══ RECORD EXTRACTS

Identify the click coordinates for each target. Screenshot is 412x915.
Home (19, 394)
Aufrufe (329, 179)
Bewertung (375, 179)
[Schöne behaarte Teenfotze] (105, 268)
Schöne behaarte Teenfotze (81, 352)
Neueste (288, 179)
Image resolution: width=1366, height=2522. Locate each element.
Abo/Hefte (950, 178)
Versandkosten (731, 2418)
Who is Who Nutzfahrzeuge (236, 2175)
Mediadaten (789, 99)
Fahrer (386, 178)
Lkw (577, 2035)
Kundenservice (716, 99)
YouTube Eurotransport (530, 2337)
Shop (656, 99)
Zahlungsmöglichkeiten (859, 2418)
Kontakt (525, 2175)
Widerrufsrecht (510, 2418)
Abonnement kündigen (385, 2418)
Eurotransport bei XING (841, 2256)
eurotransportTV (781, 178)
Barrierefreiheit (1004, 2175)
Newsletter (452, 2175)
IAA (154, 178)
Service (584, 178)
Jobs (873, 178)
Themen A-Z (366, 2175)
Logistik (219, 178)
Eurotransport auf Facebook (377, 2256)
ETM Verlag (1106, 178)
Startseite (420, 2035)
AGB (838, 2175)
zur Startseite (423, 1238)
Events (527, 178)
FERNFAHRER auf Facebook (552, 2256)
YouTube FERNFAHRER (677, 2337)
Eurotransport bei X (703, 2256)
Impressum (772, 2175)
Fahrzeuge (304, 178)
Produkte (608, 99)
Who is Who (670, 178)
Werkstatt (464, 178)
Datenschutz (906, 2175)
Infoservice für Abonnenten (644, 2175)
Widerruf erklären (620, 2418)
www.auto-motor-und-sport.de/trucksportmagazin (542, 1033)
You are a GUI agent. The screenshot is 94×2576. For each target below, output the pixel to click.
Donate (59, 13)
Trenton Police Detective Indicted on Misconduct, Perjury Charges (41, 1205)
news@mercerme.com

════

**THE PROBLEM**
Copy every line in the entries above that has the string "Schöne" in it.

**RESULT FOR THIS TASK**
[Schöne behaarte Teenfotze] (105, 268)
Schöne behaarte Teenfotze (81, 352)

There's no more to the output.